The new JobSeeker rate is coming — here’s what’s changing at the end of the week
On Friday, the Government will cut back the coronavirus supplement for JobSeeker recipients and others on some government payments.
The $550 coronavirus supplement, which effectively doubles JobSeeker to $1,100 a fortnight, will be slashed and other changes are on the way too.
Here’s what you need to know.
The JobSeeker payment is changing
Currently, if you’re single with no dependents, you’re receiving about $1,115 each fortnight on JobSeeker.
That’s made up of the $565-a-fortnight base rate — formerly known as Newstart — and the $550 top-up payment called the coronavirus supplement.
That’s the bit that’s changing.
From Friday, the fortnightly coronavirus supplement is being cut from $550 to $250.
That’ll take fortnightly payments for singles to $815 each fortnight, or about $58 a day.
JobSeeker will continue at that rate until the end of the year, but the Government is yet to say what will happen after that.
The change to the coronavirus supplement doesn’t just affect people on JobSeeker either.
Other government payments, including Youth Allowance, Austudy, the Farm Household Allowance, will also fall as the coronavirus supplement drops.
What about means testing and income thresholds?
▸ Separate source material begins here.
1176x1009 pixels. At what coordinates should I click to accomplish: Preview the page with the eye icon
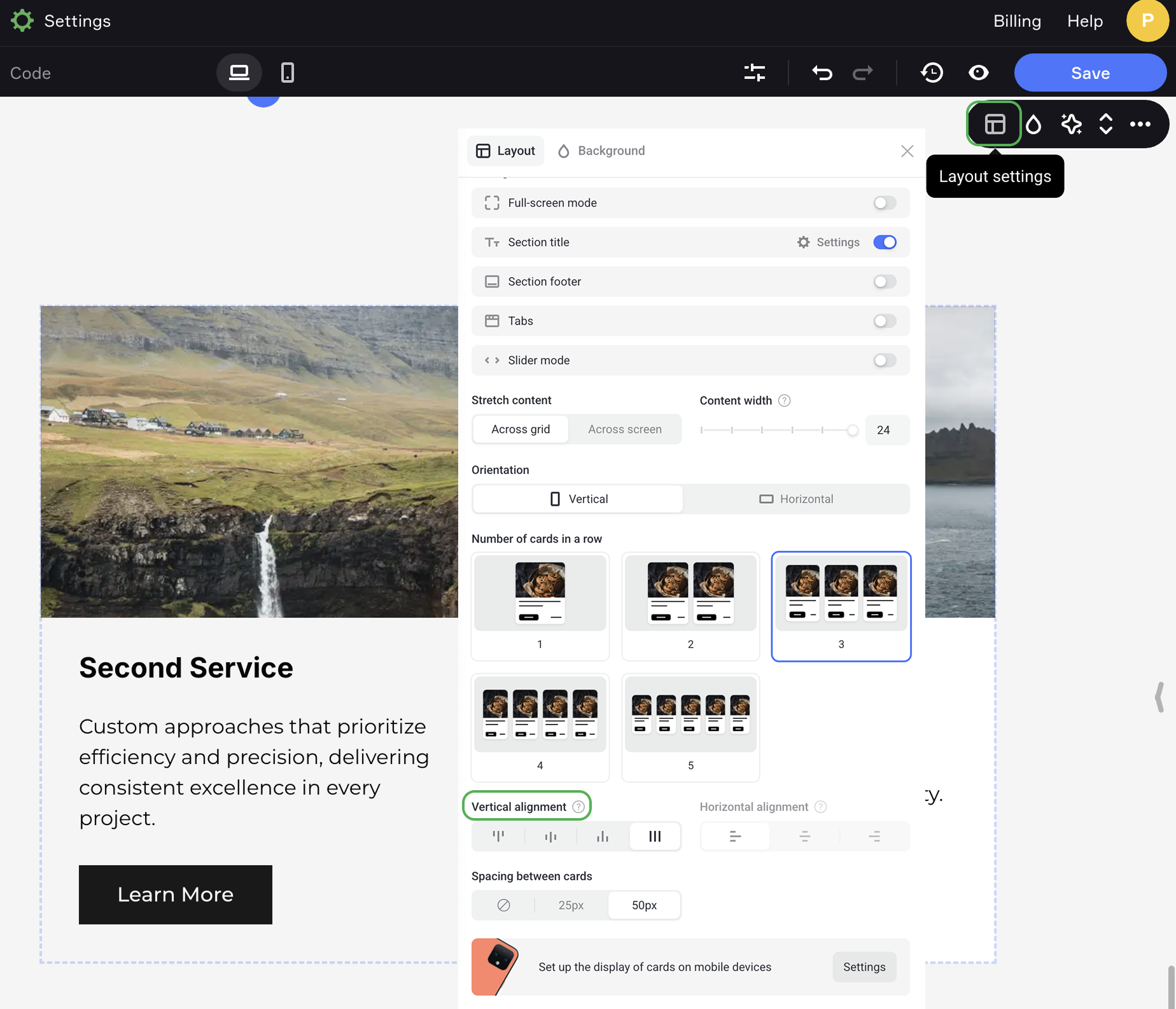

While your payments are decreasing, the Government is loosening the eligibility for both JobSeeker and Youth Allowance to allow you to earn a little more money without affecting your payments.
The income-free threshold for both payments will increase to $300 per fortnight from September 25, and you’ll lose 60 cents in JobSeeker payments for each dollar you earn above that threshold.
Also changing are asset tests that determine when — and if — you can access JobSeeker.
Asset limits will be reinstated, meaning you won’t be able to access JobSeeker if you have assets worth more than $482,000. If you own a home, that limit drops to $268,000, and the rates are different for couples.
The liquid-assets test will also be reinstated for new claims, which will require people with savings greater than $5,499 to wait a set period before receiving payments.
Will my partner’s income affect JobSeeker?
Tweaks will also be made to how much money your partner can earn before you’re disqualified from receiving JobSeeker.
Under the changes, you’ll face a reduction of 27 cents to your payments for every dollar your partner earns above $1,165 a fortnight.
The change will mean your payments will reduce to zero if your partner earns more than $3,086.11 per fortnight.
Are JobSeeker mutual obligations coming back?
The Government is also toughening mutual obligation requirements for people on JobSeeker, meaning from Monday, September 28, you’ll have to search for up to eight jobs each month.
“In economies and marketplaces where there’s good employment, we’ll be seeking people to undertake the search for eight jobs,” Social Services Minister Anne Ruston said.
“We understand there are other parts of our economy that don’t have high levels of employment available.”
Mutual obligations were entirely suspended at the start of the pandemic, but the Government has been gradually requiring people on JobSeeker to search for work.
Jobseekers have been required to search for up to four jobs each month since early August.
The changes to mutual obligations will not apply in Victoria, where they remain suspended.
What about JobKeeper?
The JobKeeper rate is also set to drop from Monday, September 28.
The payment will be split into part-time and full-time rates, with the full-time rate falling from $1,500 per fortnight to $1,200.
The part-time rate will be $750 per fortnight for workers on less than 20 hours a week before the pandemic began.
Further cuts to the payment will come into effect from the beginning of next year before it is set to end in March.